(Directions): Would you print each of the entries below precisely as given?

(Extracted data):
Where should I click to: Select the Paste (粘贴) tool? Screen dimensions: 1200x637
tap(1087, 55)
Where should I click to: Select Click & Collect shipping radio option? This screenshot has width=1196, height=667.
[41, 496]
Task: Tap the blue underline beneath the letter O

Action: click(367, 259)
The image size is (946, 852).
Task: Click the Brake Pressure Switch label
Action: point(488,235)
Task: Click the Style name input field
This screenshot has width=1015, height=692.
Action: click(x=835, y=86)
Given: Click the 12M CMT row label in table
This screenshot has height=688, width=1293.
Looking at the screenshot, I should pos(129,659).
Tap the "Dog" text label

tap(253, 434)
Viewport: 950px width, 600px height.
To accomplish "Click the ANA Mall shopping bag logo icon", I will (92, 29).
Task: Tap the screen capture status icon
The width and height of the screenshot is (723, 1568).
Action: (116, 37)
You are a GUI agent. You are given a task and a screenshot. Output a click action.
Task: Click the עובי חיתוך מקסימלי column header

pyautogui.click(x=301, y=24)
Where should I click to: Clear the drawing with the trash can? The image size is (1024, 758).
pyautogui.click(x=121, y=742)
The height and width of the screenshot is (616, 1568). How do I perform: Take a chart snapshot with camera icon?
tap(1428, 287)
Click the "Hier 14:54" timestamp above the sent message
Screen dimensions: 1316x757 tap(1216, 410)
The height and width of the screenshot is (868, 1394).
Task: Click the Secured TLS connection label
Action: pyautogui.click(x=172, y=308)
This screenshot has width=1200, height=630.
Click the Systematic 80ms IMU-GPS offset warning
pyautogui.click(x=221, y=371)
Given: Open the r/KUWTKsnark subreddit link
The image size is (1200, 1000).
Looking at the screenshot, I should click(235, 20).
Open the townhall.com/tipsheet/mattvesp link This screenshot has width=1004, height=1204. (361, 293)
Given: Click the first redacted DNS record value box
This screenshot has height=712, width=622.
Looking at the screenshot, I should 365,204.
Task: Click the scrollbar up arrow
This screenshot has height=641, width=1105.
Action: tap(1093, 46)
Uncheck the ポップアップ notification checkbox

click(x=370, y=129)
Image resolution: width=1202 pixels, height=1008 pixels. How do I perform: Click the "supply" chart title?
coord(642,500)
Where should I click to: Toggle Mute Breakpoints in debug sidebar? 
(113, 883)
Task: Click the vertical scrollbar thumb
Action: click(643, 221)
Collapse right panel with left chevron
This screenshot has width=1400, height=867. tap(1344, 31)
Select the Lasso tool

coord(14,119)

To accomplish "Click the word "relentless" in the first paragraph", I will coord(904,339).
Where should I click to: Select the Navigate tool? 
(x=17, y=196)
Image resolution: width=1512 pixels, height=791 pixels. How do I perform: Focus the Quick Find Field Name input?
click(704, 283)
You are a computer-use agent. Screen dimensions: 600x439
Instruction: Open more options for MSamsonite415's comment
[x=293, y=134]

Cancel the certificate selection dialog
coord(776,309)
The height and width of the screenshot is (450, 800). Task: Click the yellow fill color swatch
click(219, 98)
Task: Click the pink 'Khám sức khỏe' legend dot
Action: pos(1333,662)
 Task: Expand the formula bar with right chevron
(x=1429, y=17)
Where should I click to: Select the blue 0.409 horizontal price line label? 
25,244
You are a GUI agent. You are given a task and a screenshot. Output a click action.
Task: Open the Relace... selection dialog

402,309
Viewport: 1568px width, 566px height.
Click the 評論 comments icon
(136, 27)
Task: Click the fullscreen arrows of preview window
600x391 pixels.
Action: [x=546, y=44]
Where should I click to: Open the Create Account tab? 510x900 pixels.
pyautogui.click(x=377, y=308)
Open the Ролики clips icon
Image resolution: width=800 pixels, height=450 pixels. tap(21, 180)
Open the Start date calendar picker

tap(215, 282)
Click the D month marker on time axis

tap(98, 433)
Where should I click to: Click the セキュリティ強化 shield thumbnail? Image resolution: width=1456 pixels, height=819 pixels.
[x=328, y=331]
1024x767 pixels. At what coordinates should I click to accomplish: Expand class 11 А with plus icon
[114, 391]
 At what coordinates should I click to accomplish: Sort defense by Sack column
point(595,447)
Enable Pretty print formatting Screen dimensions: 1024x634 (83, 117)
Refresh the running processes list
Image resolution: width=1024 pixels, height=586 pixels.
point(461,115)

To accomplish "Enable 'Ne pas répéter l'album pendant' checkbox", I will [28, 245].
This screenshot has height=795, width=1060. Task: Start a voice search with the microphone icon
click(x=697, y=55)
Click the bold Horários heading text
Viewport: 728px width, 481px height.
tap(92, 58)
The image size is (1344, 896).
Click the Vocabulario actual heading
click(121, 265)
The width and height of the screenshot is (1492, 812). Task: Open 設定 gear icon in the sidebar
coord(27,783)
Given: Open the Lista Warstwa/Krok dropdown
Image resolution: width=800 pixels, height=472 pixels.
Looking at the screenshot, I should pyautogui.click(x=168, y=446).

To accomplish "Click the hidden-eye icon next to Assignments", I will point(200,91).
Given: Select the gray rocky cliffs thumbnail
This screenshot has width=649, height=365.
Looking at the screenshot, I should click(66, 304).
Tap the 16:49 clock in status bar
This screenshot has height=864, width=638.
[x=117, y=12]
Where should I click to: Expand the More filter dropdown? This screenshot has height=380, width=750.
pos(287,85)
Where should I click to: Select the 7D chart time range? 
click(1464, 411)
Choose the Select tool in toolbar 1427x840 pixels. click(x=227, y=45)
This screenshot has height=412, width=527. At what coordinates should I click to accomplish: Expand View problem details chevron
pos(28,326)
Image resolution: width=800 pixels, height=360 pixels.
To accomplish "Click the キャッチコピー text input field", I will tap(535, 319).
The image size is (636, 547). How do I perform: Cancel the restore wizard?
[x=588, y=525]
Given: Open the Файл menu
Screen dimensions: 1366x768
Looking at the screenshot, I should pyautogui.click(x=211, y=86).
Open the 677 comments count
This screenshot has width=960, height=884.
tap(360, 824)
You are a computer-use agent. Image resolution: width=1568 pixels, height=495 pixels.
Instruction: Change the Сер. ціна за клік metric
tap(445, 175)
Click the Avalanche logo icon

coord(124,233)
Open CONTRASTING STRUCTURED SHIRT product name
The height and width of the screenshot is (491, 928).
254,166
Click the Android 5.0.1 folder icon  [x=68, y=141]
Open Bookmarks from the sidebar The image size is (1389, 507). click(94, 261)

(Response box):
Where should I click to: Select the Paste (粘贴) tool? Screen dimensions: 1200x637
tap(1087, 55)
Where should I click to: Select Click & Collect shipping radio option? This screenshot has width=1196, height=667.
[41, 496]
Task: Tap the blue underline beneath the letter O

Action: click(367, 259)
The image size is (946, 852).
Task: Click the Brake Pressure Switch label
Action: point(488,235)
Task: Click the Style name input field
This screenshot has width=1015, height=692.
Action: click(x=835, y=86)
Given: Click the 12M CMT row label in table
This screenshot has height=688, width=1293.
Looking at the screenshot, I should pos(129,659).
Tap the "Dog" text label

tap(253, 434)
Viewport: 950px width, 600px height.
To accomplish "Click the ANA Mall shopping bag logo icon", I will (92, 29).
Task: Tap the screen capture status icon
The width and height of the screenshot is (723, 1568).
Action: (116, 37)
You are a GUI agent. You are given a task and a screenshot. Output a click action.
Task: Click the עובי חיתוך מקסימלי column header

pyautogui.click(x=301, y=24)
Where should I click to: Clear the drawing with the trash can? The image size is (1024, 758).
pyautogui.click(x=121, y=742)
The height and width of the screenshot is (616, 1568). How do I perform: Take a chart snapshot with camera icon?
tap(1428, 287)
Click the "Hier 14:54" timestamp above the sent message
Screen dimensions: 1316x757 tap(1216, 410)
The height and width of the screenshot is (868, 1394).
Task: Click the Secured TLS connection label
Action: pyautogui.click(x=172, y=308)
This screenshot has width=1200, height=630.
Click the Systematic 80ms IMU-GPS offset warning
pyautogui.click(x=221, y=371)
Given: Open the r/KUWTKsnark subreddit link
The image size is (1200, 1000).
Looking at the screenshot, I should click(235, 20).
Open the townhall.com/tipsheet/mattvesp link This screenshot has width=1004, height=1204. (361, 293)
Given: Click the first redacted DNS record value box
This screenshot has height=712, width=622.
Looking at the screenshot, I should 365,204.
Task: Click the scrollbar up arrow
This screenshot has height=641, width=1105.
Action: tap(1093, 46)
Uncheck the ポップアップ notification checkbox

click(x=370, y=129)
Image resolution: width=1202 pixels, height=1008 pixels. How do I perform: Click the "supply" chart title?
coord(642,500)
Where should I click to: Toggle Mute Breakpoints in debug sidebar? 
(113, 883)
Task: Click the vertical scrollbar thumb
Action: click(643, 221)
Collapse right panel with left chevron
This screenshot has width=1400, height=867. tap(1344, 31)
Select the Lasso tool

coord(14,119)

To accomplish "Click the word "relentless" in the first paragraph", I will coord(904,339).
Where should I click to: Select the Navigate tool? 
(x=17, y=196)
Image resolution: width=1512 pixels, height=791 pixels. How do I perform: Focus the Quick Find Field Name input?
click(704, 283)
You are a computer-use agent. Screen dimensions: 600x439
Instruction: Open more options for MSamsonite415's comment
[x=293, y=134]

Cancel the certificate selection dialog
coord(776,309)
The height and width of the screenshot is (450, 800). Task: Click the yellow fill color swatch
click(219, 98)
Task: Click the pink 'Khám sức khỏe' legend dot
Action: pos(1333,662)
 Task: Expand the formula bar with right chevron
(x=1429, y=17)
Where should I click to: Select the blue 0.409 horizontal price line label? 
25,244
You are a GUI agent. You are given a task and a screenshot. Output a click action.
Task: Open the Relace... selection dialog

402,309
Viewport: 1568px width, 566px height.
Click the 評論 comments icon
(136, 27)
Task: Click the fullscreen arrows of preview window
600x391 pixels.
Action: [x=546, y=44]
Where should I click to: Open the Create Account tab? 510x900 pixels.
pyautogui.click(x=377, y=308)
Open the Ролики clips icon
Image resolution: width=800 pixels, height=450 pixels. tap(21, 180)
Open the Start date calendar picker

tap(215, 282)
Click the D month marker on time axis

tap(98, 433)
Where should I click to: Click the セキュリティ強化 shield thumbnail? Image resolution: width=1456 pixels, height=819 pixels.
[x=328, y=331]
1024x767 pixels. At what coordinates should I click to accomplish: Expand class 11 А with plus icon
[114, 391]
 At what coordinates should I click to accomplish: Sort defense by Sack column
point(595,447)
Enable Pretty print formatting Screen dimensions: 1024x634 (83, 117)
Refresh the running processes list
Image resolution: width=1024 pixels, height=586 pixels.
point(461,115)

To accomplish "Enable 'Ne pas répéter l'album pendant' checkbox", I will [28, 245].
This screenshot has height=795, width=1060. Task: Start a voice search with the microphone icon
click(x=697, y=55)
Click the bold Horários heading text
Viewport: 728px width, 481px height.
tap(92, 58)
The image size is (1344, 896).
Click the Vocabulario actual heading
click(121, 265)
The width and height of the screenshot is (1492, 812). Task: Open 設定 gear icon in the sidebar
coord(27,783)
Given: Open the Lista Warstwa/Krok dropdown
Image resolution: width=800 pixels, height=472 pixels.
Looking at the screenshot, I should pyautogui.click(x=168, y=446).

To accomplish "Click the hidden-eye icon next to Assignments", I will point(200,91).
Given: Select the gray rocky cliffs thumbnail
This screenshot has width=649, height=365.
Looking at the screenshot, I should click(66, 304).
Tap the 16:49 clock in status bar
This screenshot has height=864, width=638.
[x=117, y=12]
Where should I click to: Expand the More filter dropdown? This screenshot has height=380, width=750.
pos(287,85)
Where should I click to: Select the 7D chart time range? 
click(1464, 411)
Choose the Select tool in toolbar 1427x840 pixels. click(x=227, y=45)
This screenshot has height=412, width=527. At what coordinates should I click to accomplish: Expand View problem details chevron
pos(28,326)
Image resolution: width=800 pixels, height=360 pixels.
To accomplish "Click the キャッチコピー text input field", I will tap(535, 319).
The image size is (636, 547). How do I perform: Cancel the restore wizard?
[x=588, y=525]
Given: Open the Файл menu
Screen dimensions: 1366x768
Looking at the screenshot, I should pyautogui.click(x=211, y=86).
Open the 677 comments count
This screenshot has width=960, height=884.
tap(360, 824)
You are a computer-use agent. Image resolution: width=1568 pixels, height=495 pixels.
Instruction: Change the Сер. ціна за клік metric
tap(445, 175)
Click the Avalanche logo icon

coord(124,233)
Open CONTRASTING STRUCTURED SHIRT product name
The height and width of the screenshot is (491, 928).
254,166
Click the Android 5.0.1 folder icon  [x=68, y=141]
Open Bookmarks from the sidebar The image size is (1389, 507). click(94, 261)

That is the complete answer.